## WORK TASK:
Repeat, word for word and with nothing added, each line from the one containing "Click the required" to the final line of the data, keeping both ends. Pictures are not part of the copy.

──────────

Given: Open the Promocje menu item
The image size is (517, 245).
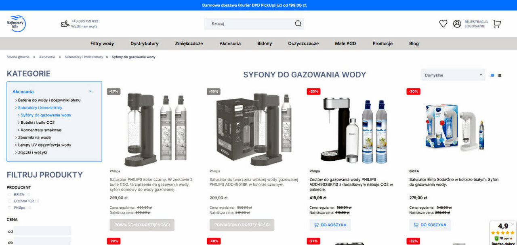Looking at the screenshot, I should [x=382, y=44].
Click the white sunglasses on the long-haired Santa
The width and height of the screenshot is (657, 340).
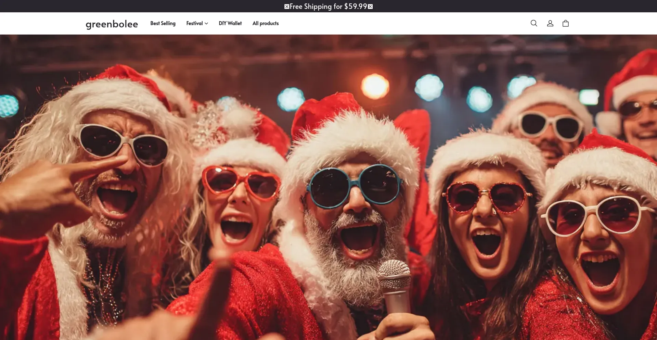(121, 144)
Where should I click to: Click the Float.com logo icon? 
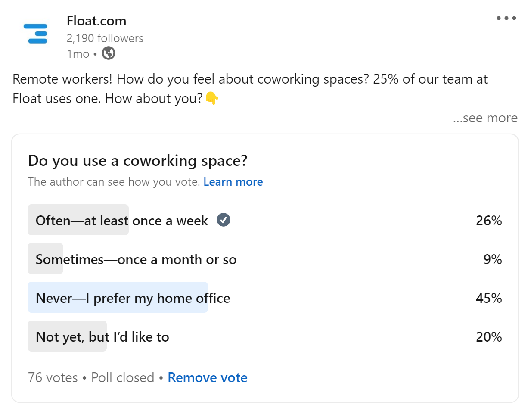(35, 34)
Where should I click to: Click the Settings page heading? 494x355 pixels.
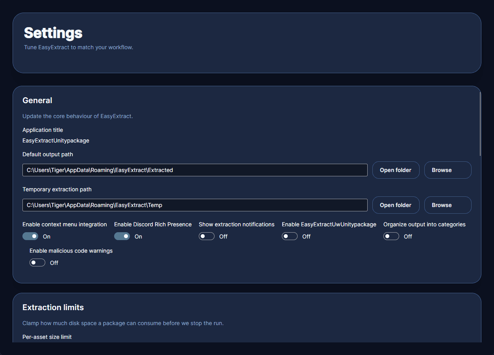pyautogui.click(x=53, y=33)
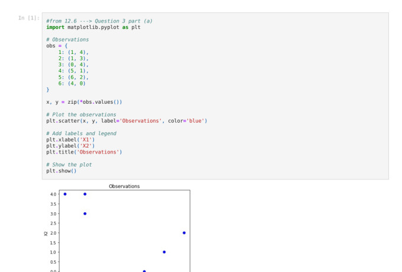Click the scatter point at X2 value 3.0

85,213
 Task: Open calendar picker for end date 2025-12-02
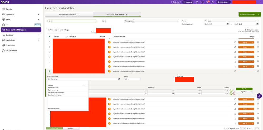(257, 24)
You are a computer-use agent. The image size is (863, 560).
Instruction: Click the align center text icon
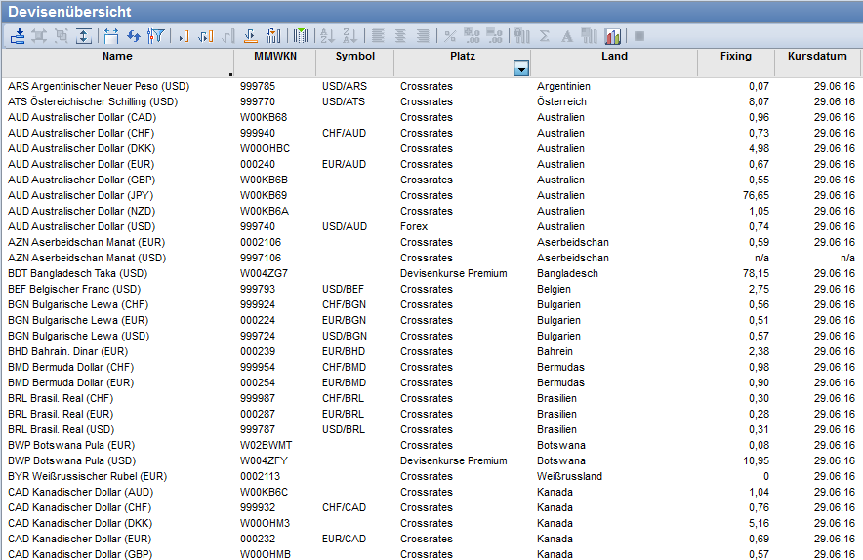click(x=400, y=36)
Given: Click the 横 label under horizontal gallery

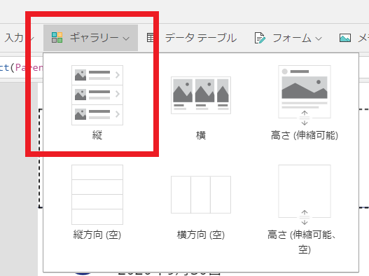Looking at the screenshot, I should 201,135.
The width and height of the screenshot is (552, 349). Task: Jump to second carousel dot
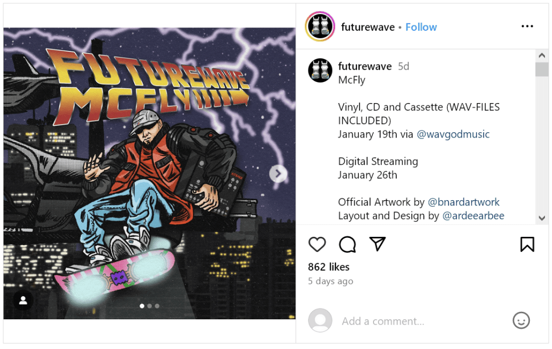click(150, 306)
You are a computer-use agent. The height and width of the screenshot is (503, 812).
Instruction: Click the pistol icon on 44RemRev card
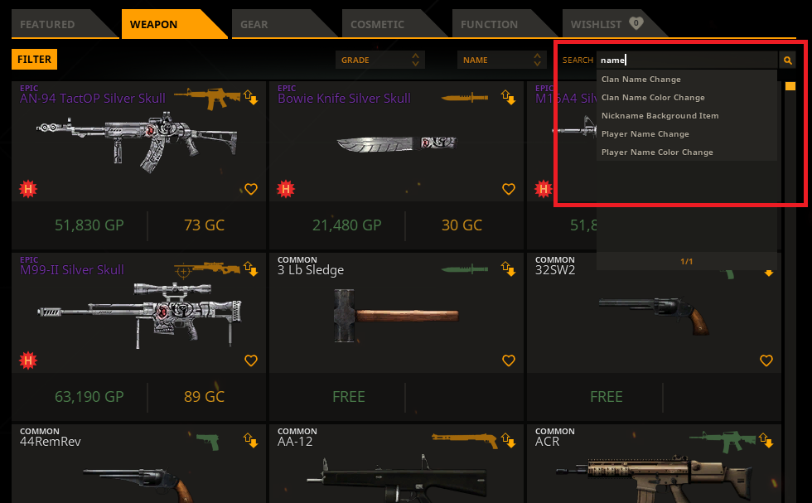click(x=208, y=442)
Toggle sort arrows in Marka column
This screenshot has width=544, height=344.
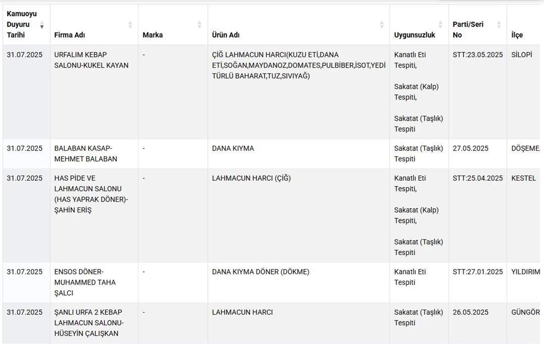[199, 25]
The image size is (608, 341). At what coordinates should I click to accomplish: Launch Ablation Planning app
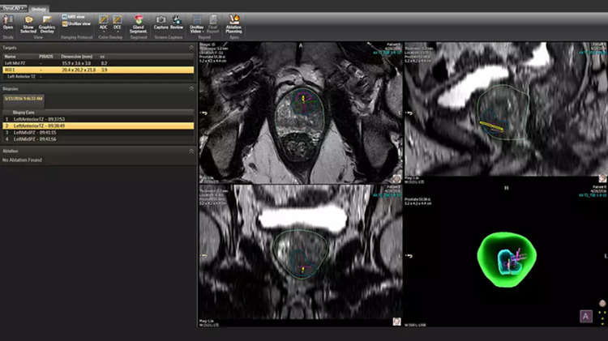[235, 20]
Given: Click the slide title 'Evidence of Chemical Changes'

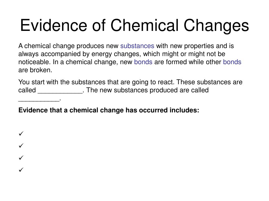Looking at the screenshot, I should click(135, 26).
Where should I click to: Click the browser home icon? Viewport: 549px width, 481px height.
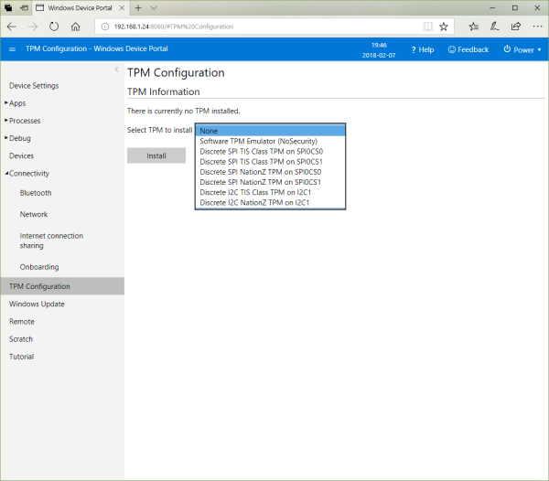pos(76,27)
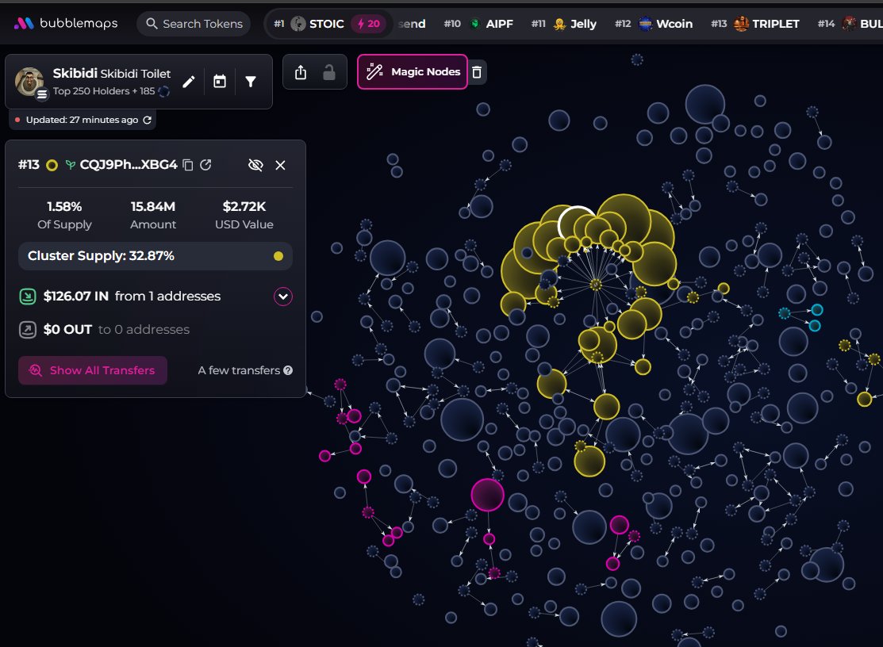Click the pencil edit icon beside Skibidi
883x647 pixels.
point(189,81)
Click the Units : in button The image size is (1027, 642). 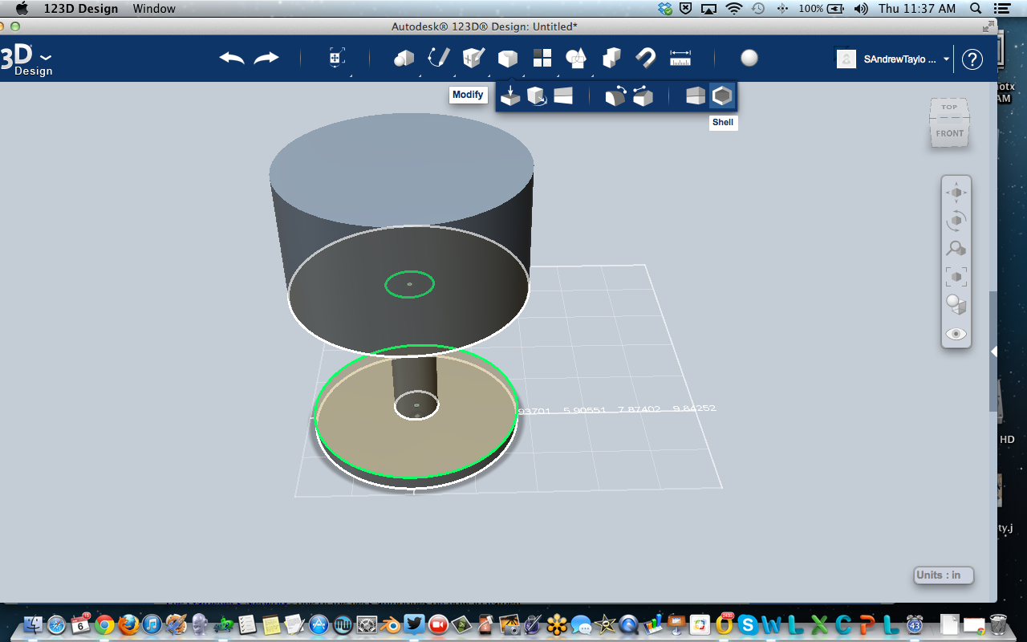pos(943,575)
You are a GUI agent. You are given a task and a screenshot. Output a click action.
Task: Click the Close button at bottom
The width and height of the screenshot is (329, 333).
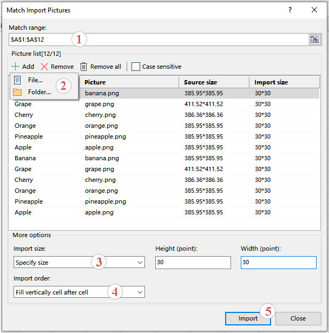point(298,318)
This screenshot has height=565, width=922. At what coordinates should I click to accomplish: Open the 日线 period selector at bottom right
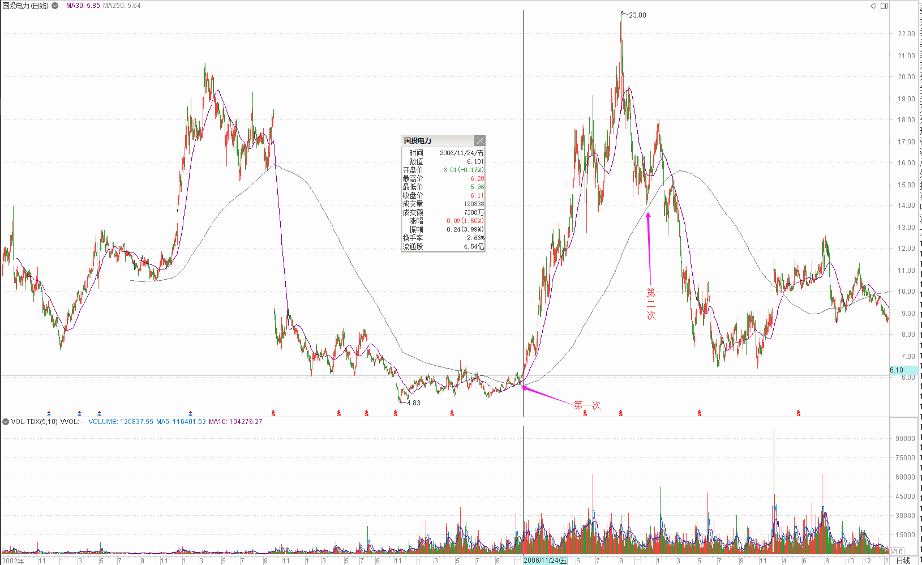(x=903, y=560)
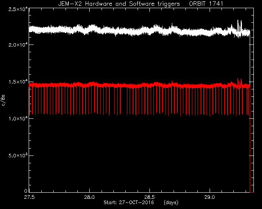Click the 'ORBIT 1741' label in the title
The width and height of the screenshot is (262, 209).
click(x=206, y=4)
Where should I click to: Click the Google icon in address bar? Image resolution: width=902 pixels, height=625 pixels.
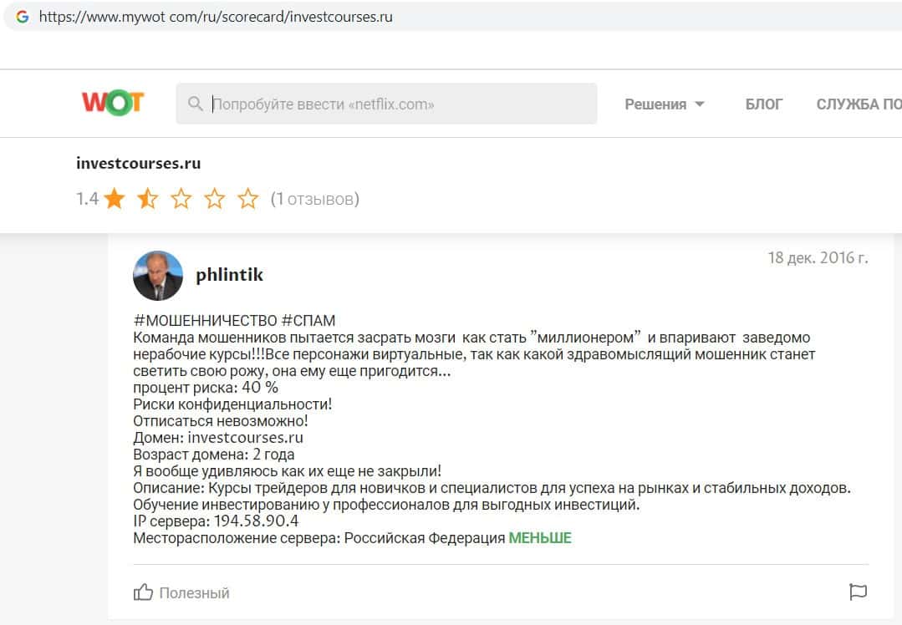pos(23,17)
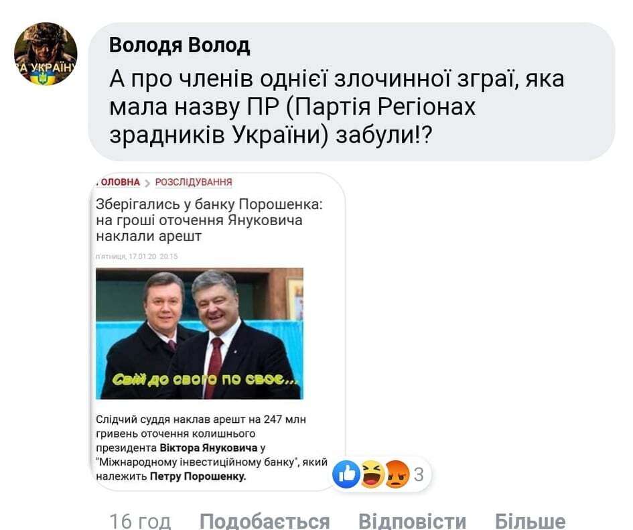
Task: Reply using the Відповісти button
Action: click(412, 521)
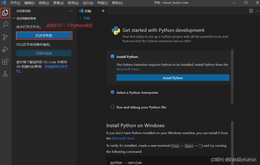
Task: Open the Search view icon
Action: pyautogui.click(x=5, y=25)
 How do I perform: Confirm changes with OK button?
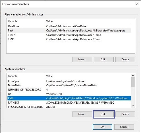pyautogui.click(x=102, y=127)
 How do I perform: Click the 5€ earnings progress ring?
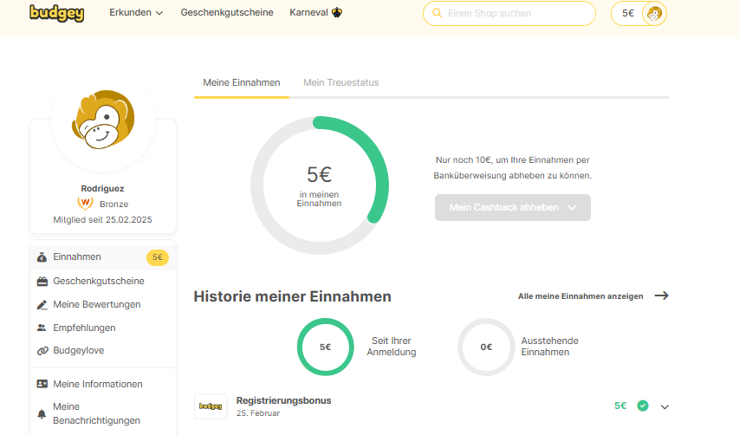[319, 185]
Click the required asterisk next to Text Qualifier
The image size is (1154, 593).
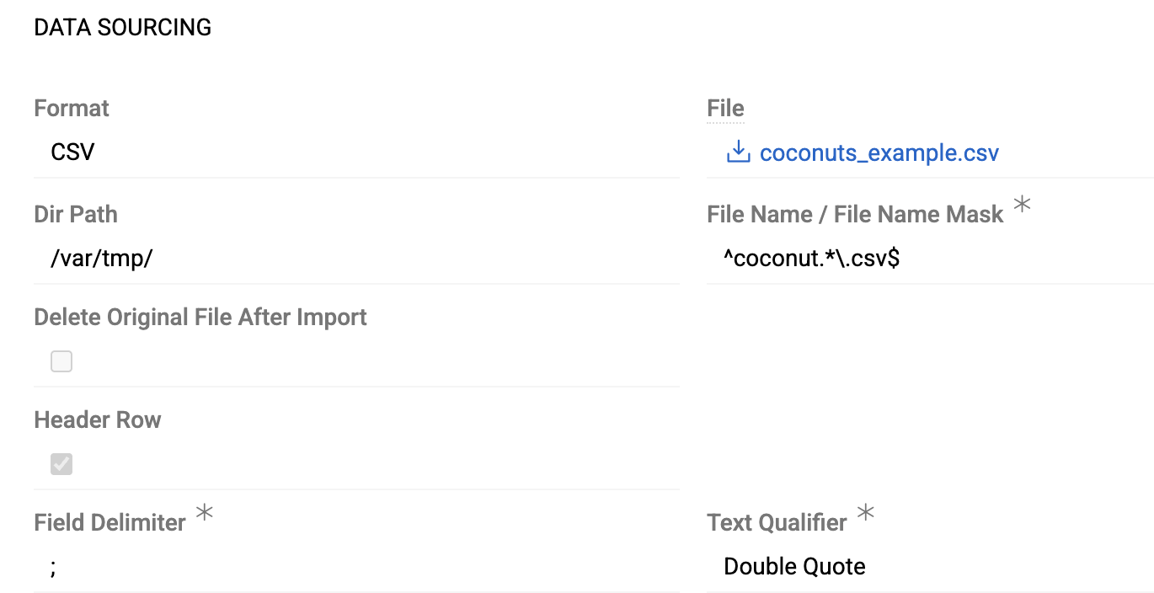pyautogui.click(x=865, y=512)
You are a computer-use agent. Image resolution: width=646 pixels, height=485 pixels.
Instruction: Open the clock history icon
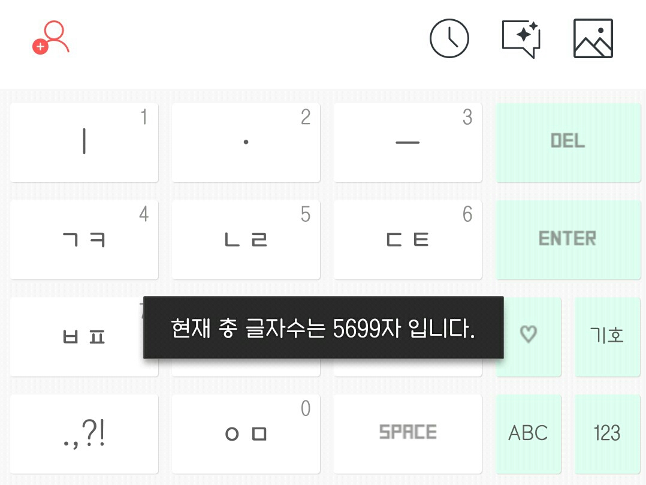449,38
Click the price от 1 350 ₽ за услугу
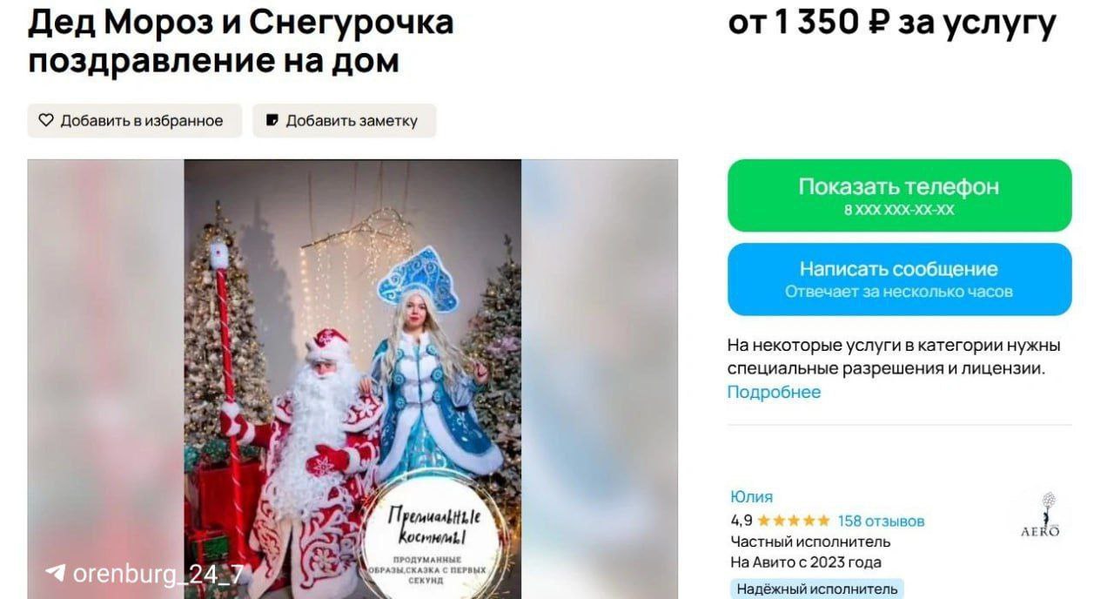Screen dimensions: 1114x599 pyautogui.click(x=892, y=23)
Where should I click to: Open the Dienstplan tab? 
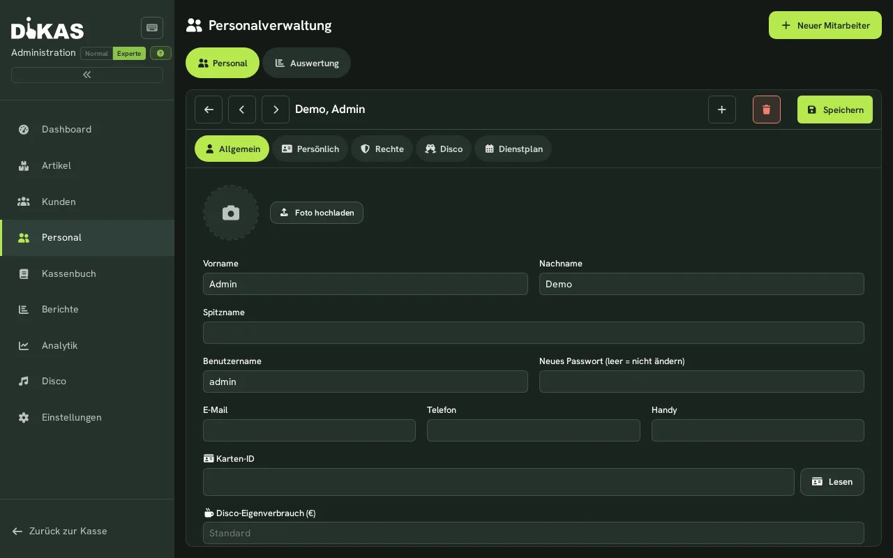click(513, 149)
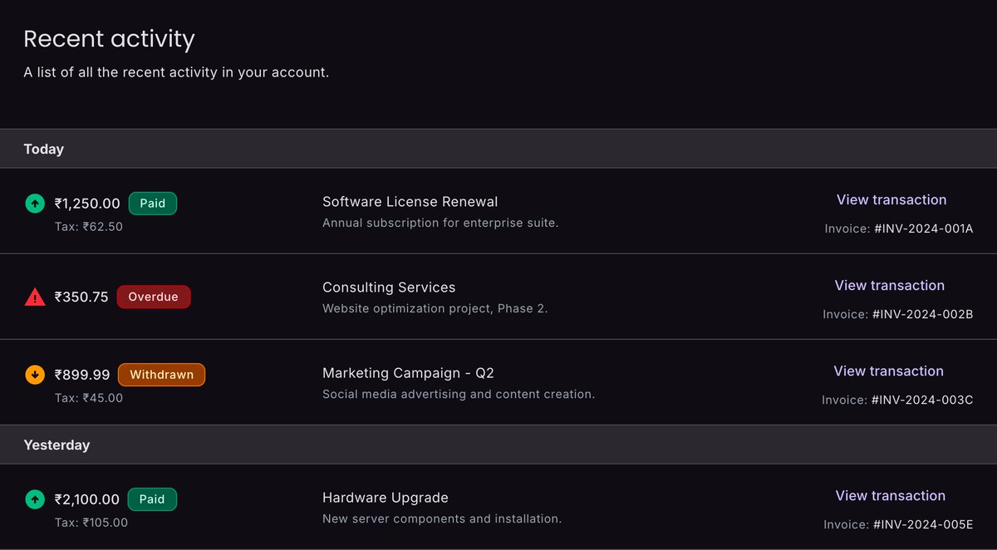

──────────

## EXERCISE OUTPUT:
Click the required asterisk next to Text Qualifier
The image size is (1154, 593).
pyautogui.click(x=865, y=512)
You are a computer-use agent. Image resolution: width=646 pixels, height=485 pixels.
Instruction: Open the clock history icon
449,38
Click the price от 1 350 ₽ за услугу
Screen dimensions: 1114x599 pyautogui.click(x=892, y=23)
Where should I click to: Open the Dienstplan tab? 
click(513, 149)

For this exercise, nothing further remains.